■ **EXERCISE INSTRUCTIONS**:
In these records, how many lines contain "agent"? Please reply with the number only.
<<<<
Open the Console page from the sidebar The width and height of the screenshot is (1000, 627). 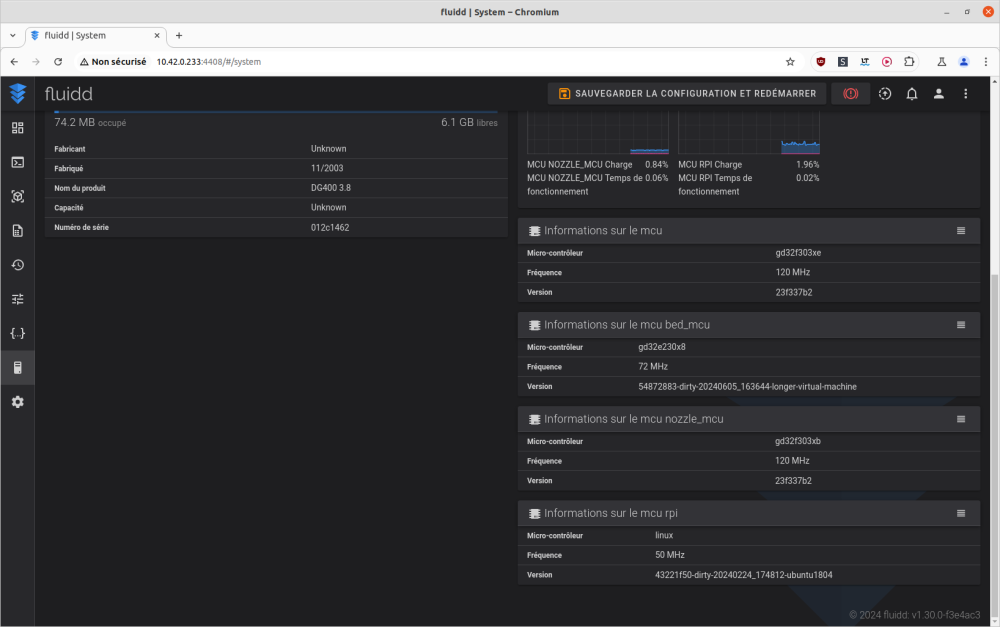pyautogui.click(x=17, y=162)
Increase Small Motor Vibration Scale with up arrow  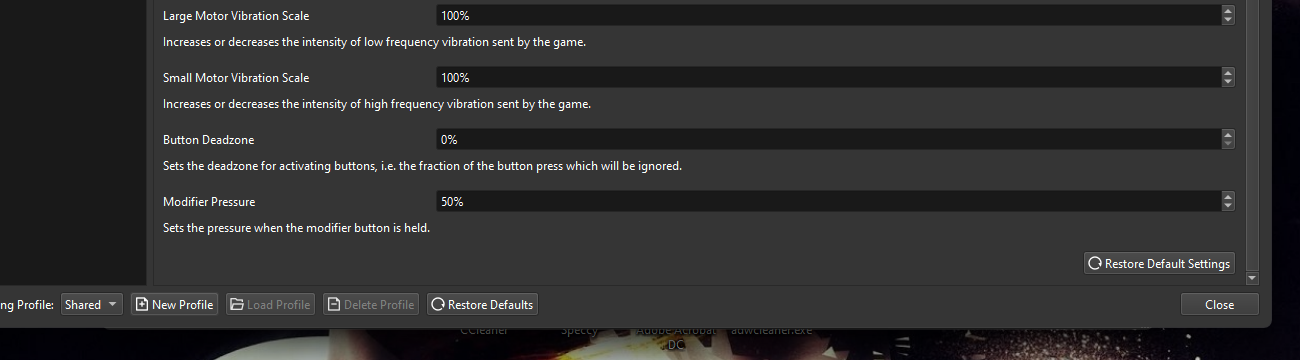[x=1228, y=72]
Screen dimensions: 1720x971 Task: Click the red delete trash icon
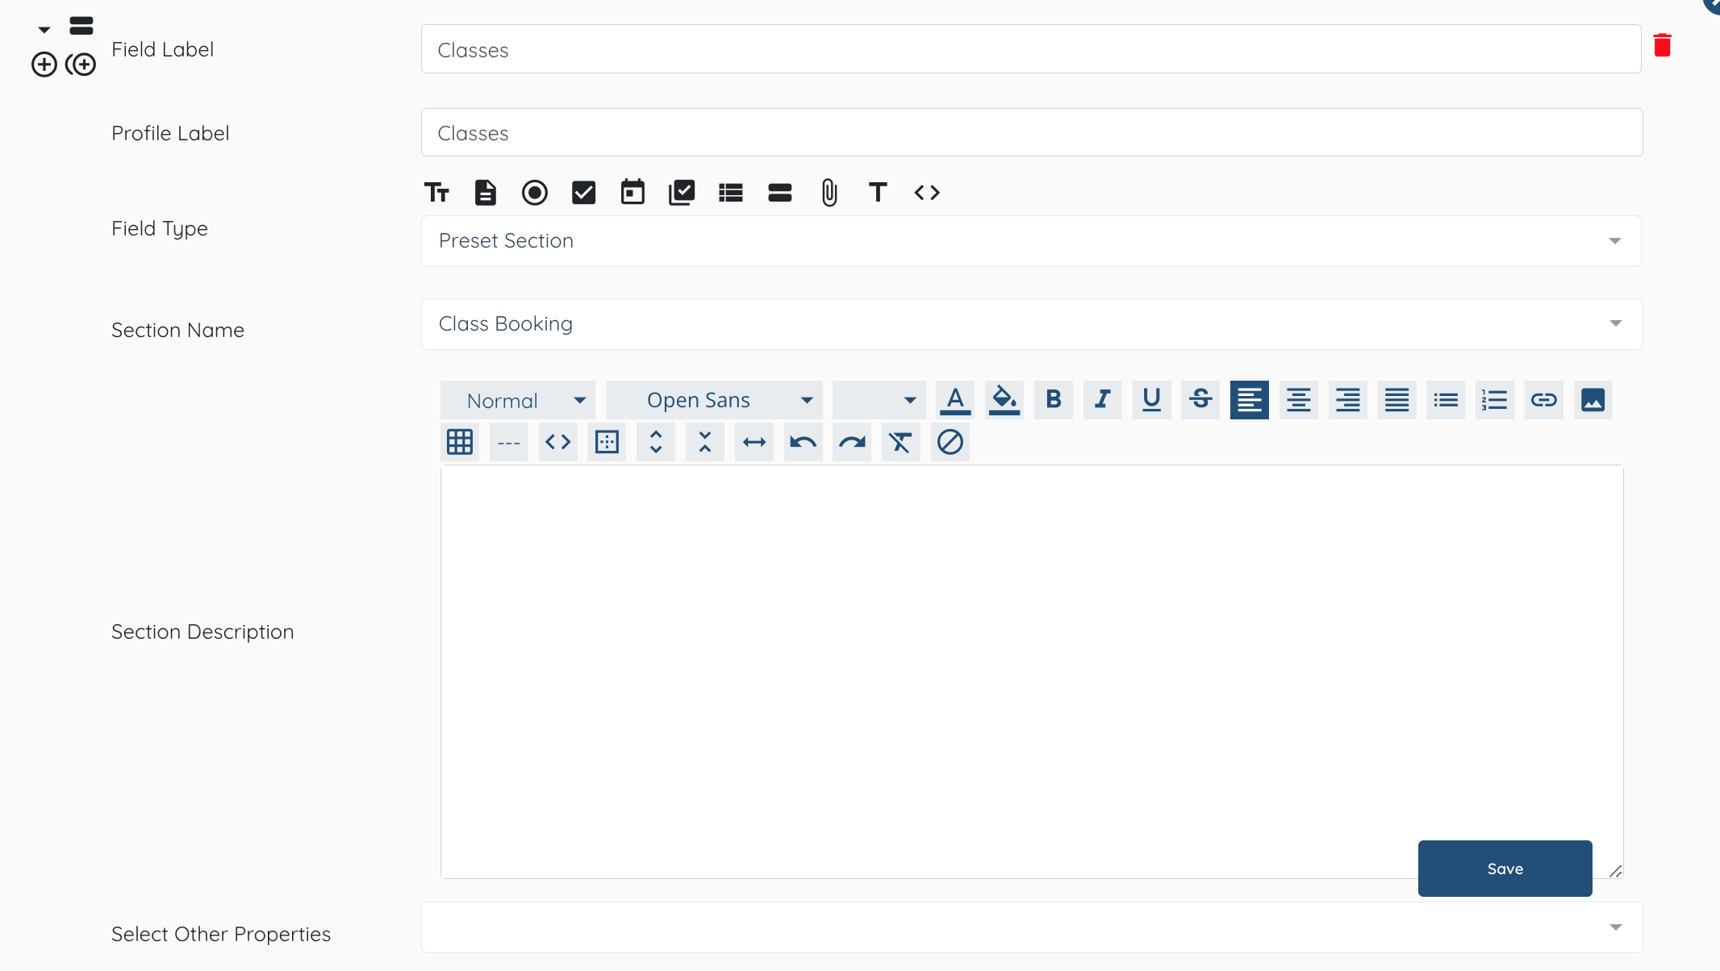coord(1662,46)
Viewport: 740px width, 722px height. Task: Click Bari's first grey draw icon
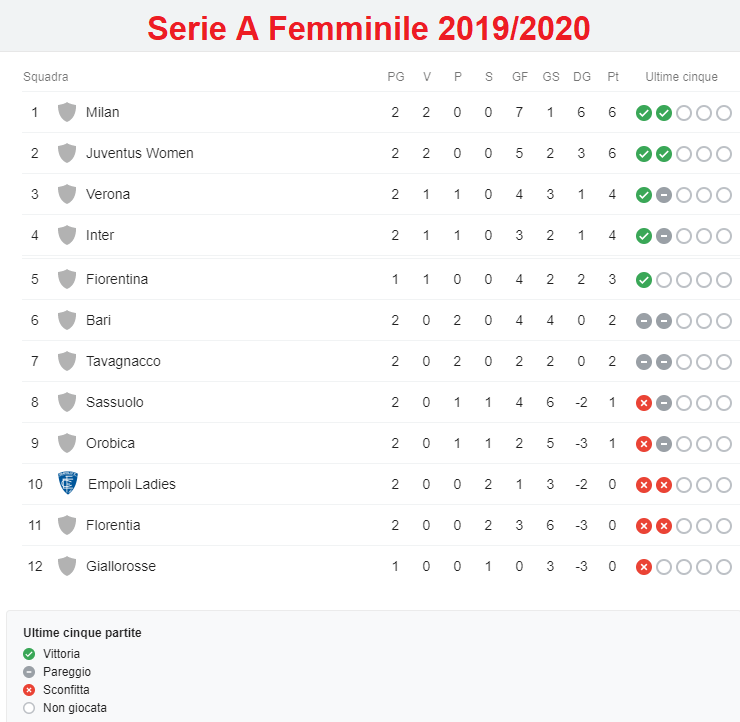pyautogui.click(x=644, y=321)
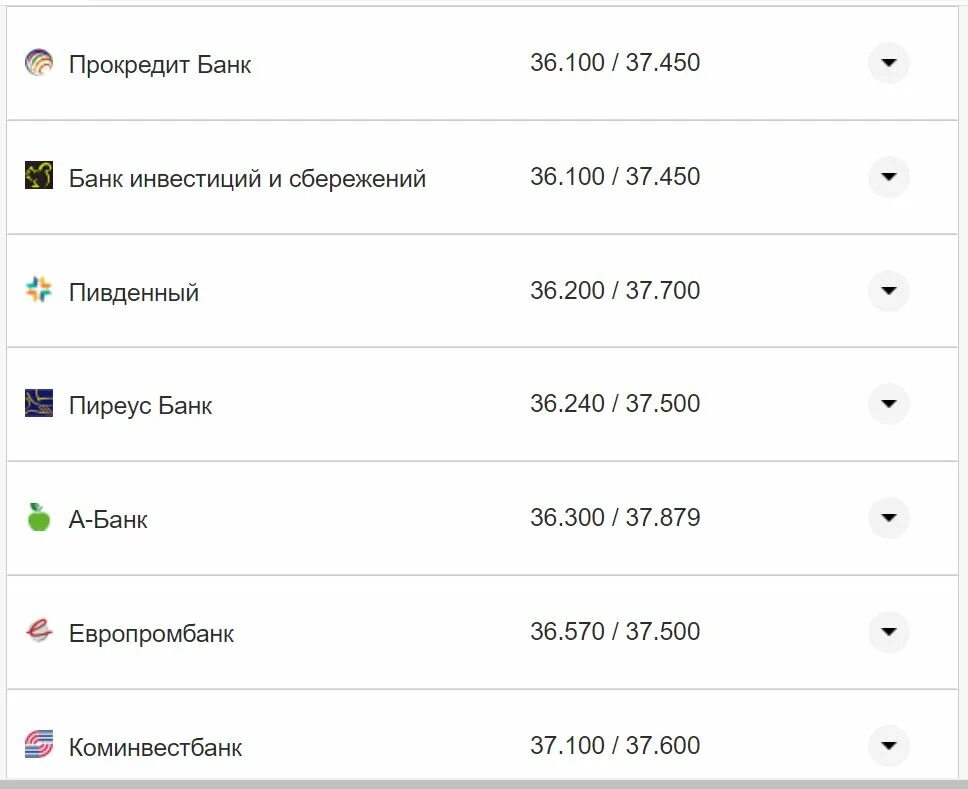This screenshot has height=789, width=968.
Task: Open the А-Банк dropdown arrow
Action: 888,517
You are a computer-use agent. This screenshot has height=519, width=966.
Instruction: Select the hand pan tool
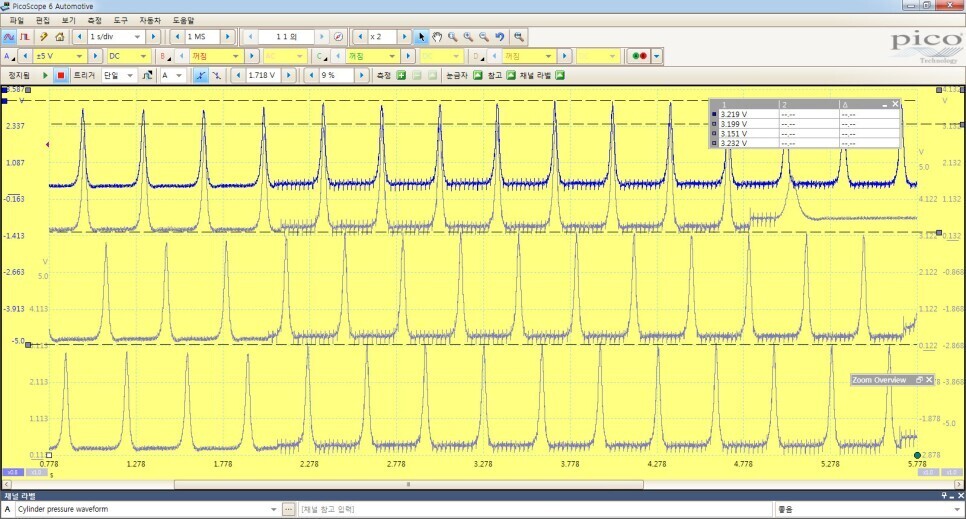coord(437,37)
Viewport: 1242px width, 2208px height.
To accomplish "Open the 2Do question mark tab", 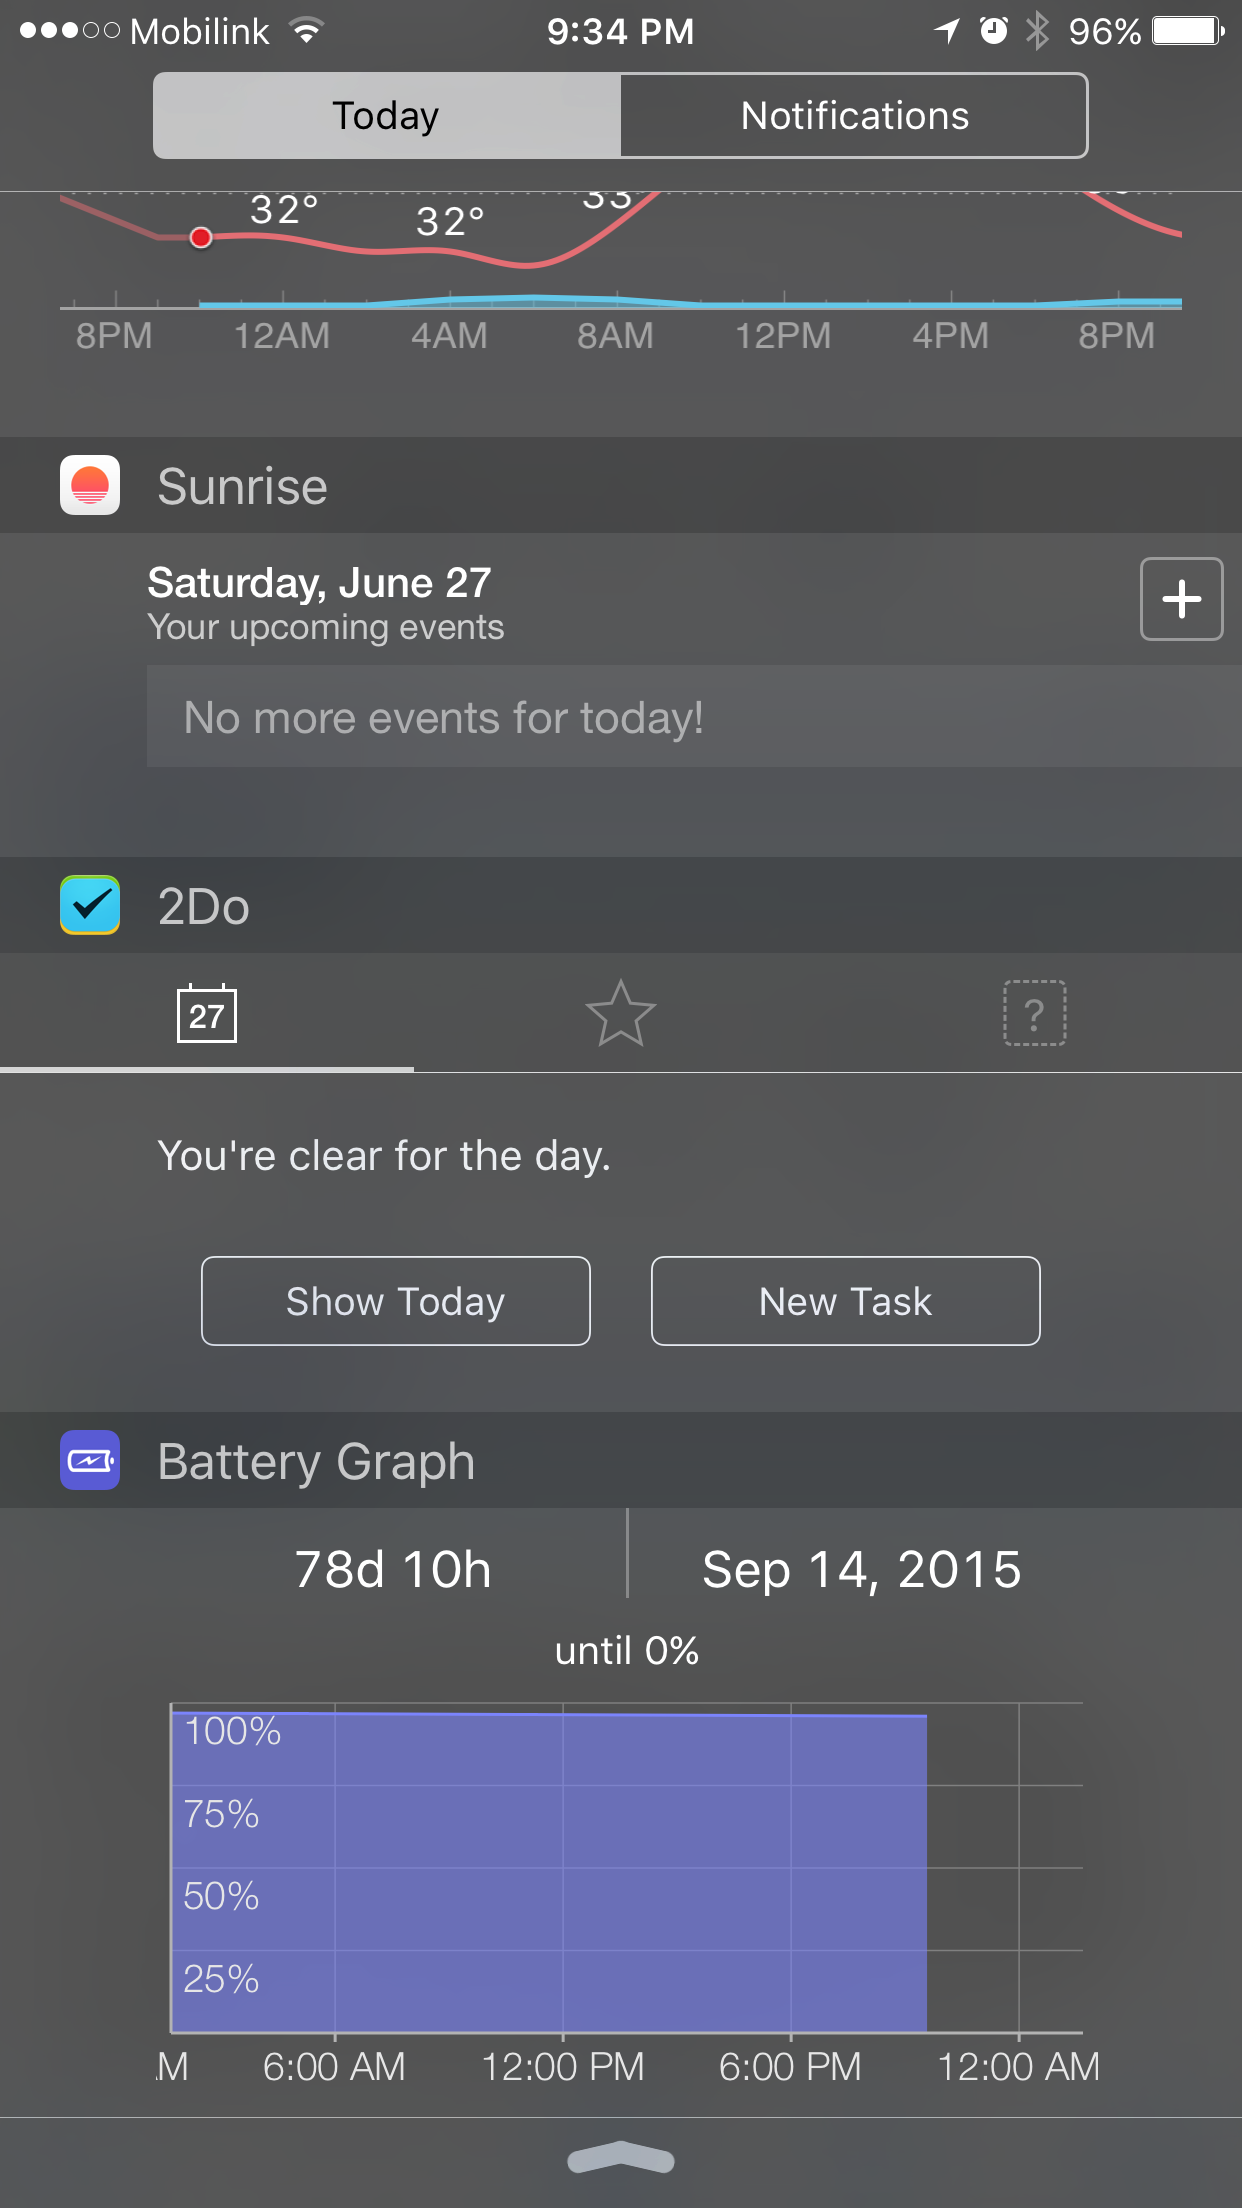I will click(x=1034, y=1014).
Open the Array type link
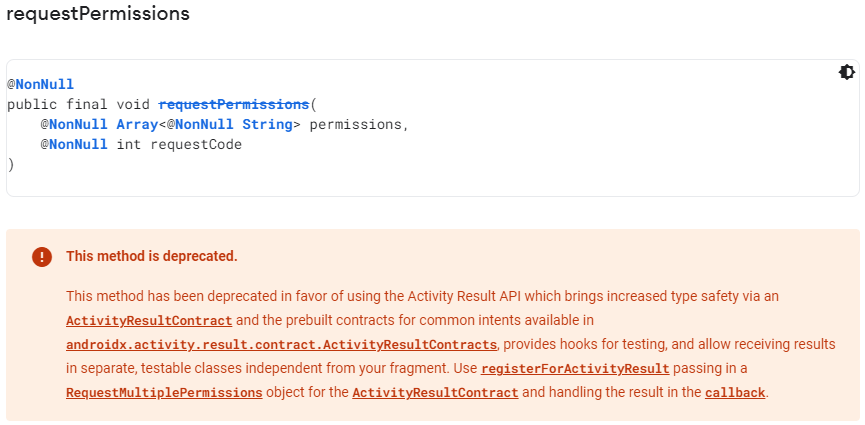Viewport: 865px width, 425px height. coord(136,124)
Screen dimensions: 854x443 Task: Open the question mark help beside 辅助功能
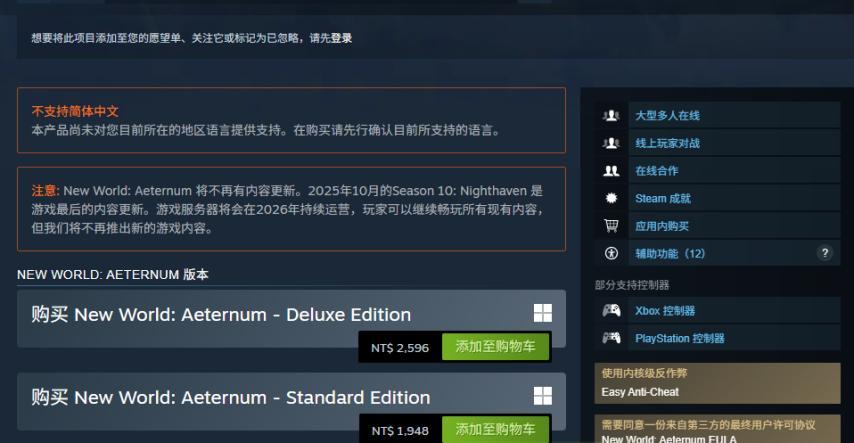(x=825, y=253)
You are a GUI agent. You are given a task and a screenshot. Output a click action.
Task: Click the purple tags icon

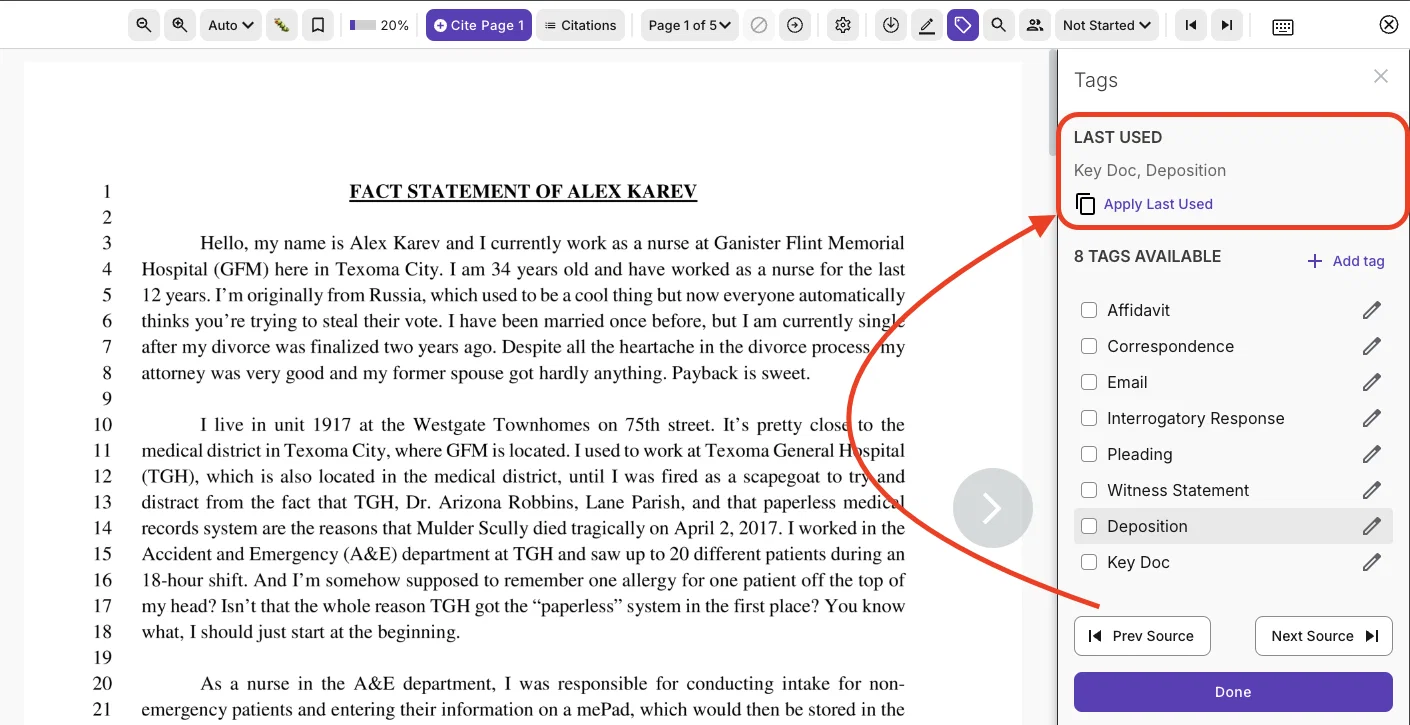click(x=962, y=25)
>>>>
■ **WORKED SOLUTION**:
2